African American educator, civil rights leader, librarian, and television personality

Roberta Byrd Barr (January 4, 1919 – June 23, 1993) was an American civil rights activist, television personality, educator, and librarian. From the mid-1960s to the early 1970s, she hosted a weekly Seattle television show, Face to Face, which featured guest speakers discussing issues such as race, education, and welfare. In 1973 she became the first woman principal of a high school in Seattle.

==Early life and education==
Roberta Spencer was born in Tacoma, Washington on January 4, 1919.

She attended Lincoln High School and Wilberforce University. She also attended the New School of Social Research. She later earned a bachelor's degree in sociology and elementary education as well as a master's degree in librarianship from the University of Washington.

==Career as educator and librarian==
Barr worked as a teacher and librarian in a number of schools within Seattle. During the Seattle school boycott of 1966, she headed one of the Freedom Schools that were set up in protest of the lack of progress towards desegregation. That same year, she was appointed to the Washington State Board Against Discrimination.

She was appointed vice principal of Franklin High School in 1968, after 150 students held a sit-in protesting the expulsion of black female students who chose to wear their hair in a natural style. In 1973 Barr became the principal of Lincoln High School, becoming both the first woman and the first African American to be a principal in the Seattle Public Schools district.

==Career in acting and television==
Barr's career in acting began when she starred in a Cirque Theatre production of A Raisin in the Sun alongside Greg Morris. She hosted a KCTS-TV show named Let's Imagine where she told stories for young children.
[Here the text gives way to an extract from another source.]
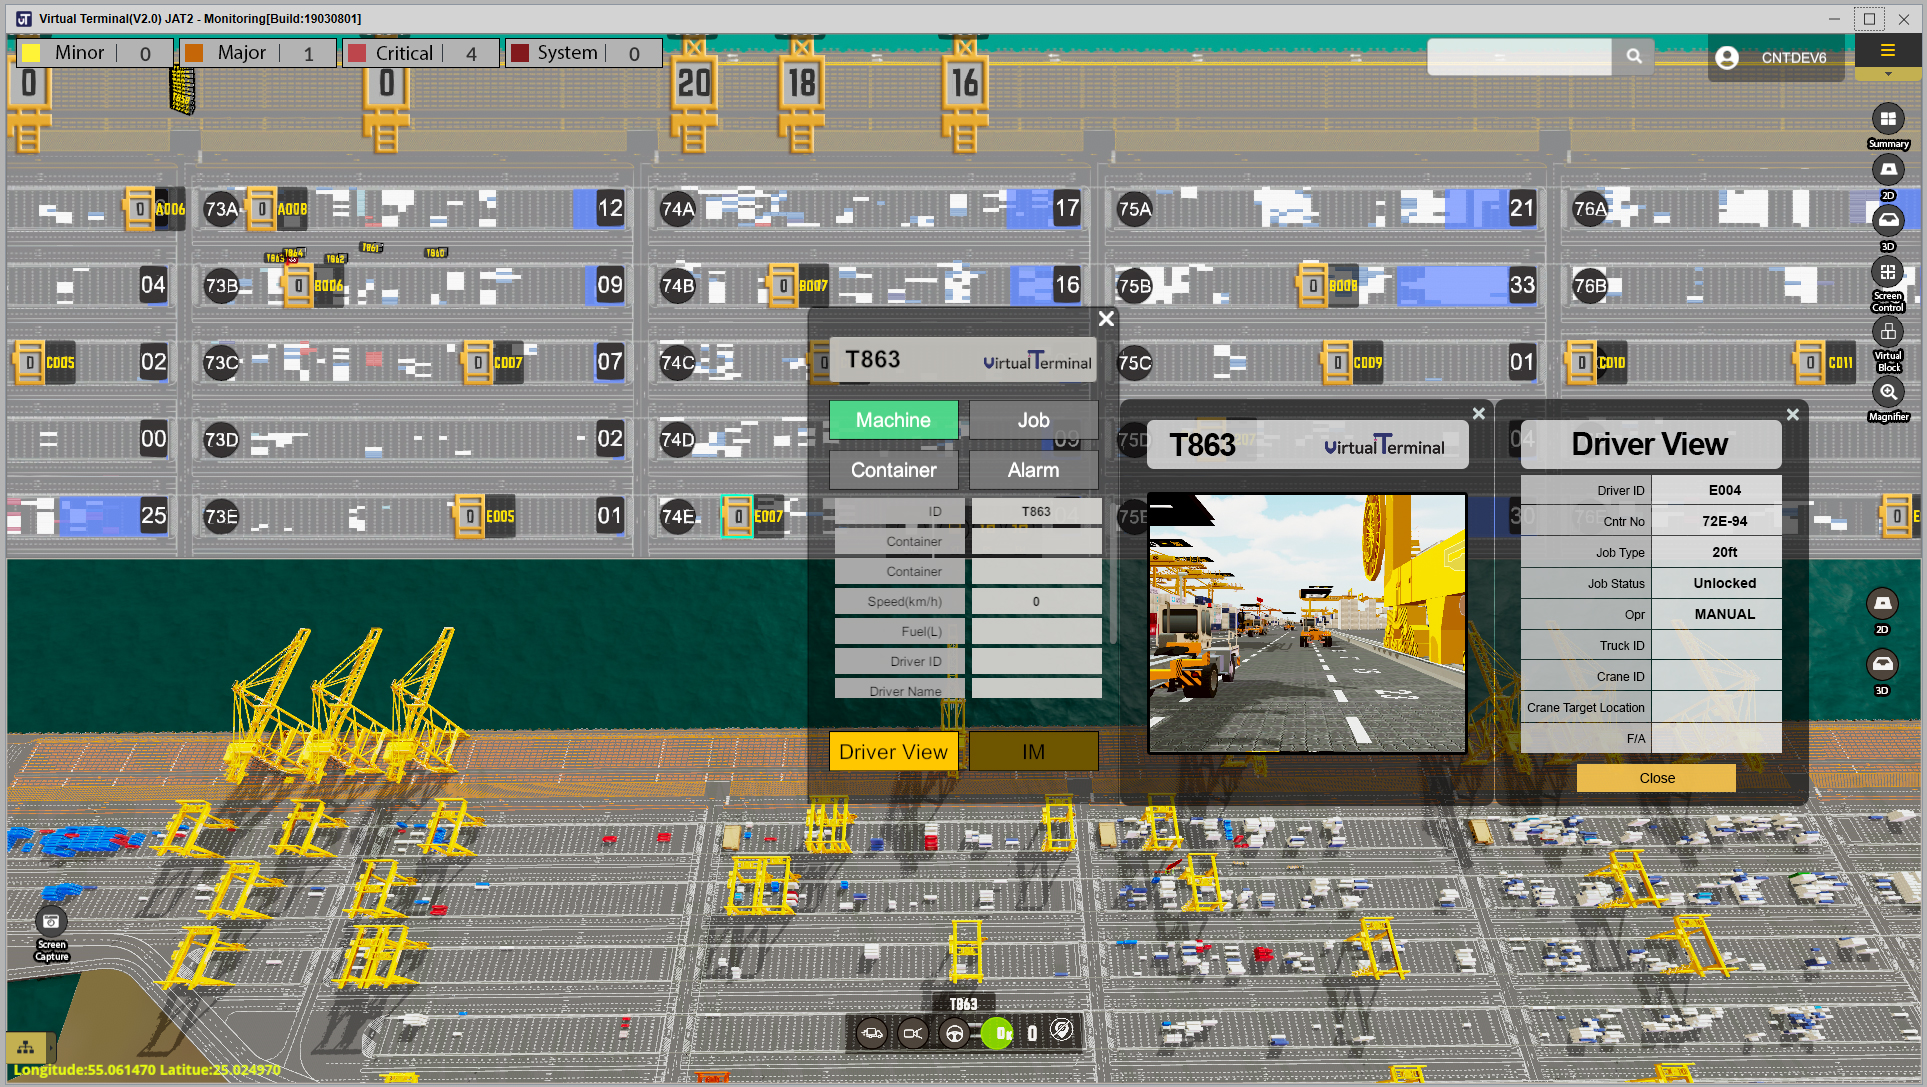
Task: Click truck tracking icon under T863
Action: pyautogui.click(x=872, y=1033)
She moderated an audience participation show called Face to Face on KING-TV from 1965 to 1970 and on KCTS from 1971 to 1972. Barr interviewed people who were considered too radical for other television shows, including Cesar Chavez. The show's producer, Jean Walkinshaw, described Barr as waking "up the community to all kinds of things that had been overlooked."

==Legacy==
Seattle advocacy organization Byrd Barr Place (originally Central Area Motivation Program housed within the historic Seattle Fire Station No. 23) was renamed in 2018 to honor Barr, who was at one time a writer for the group's monthly newsletter; the organization focuses on improving the lives of low-income people throughout Washington State.

Barr's photo hangs in the Douglass-Truth Branch of the Seattle Public Library to honor her efforts to promote the development of the library's African-American Collection.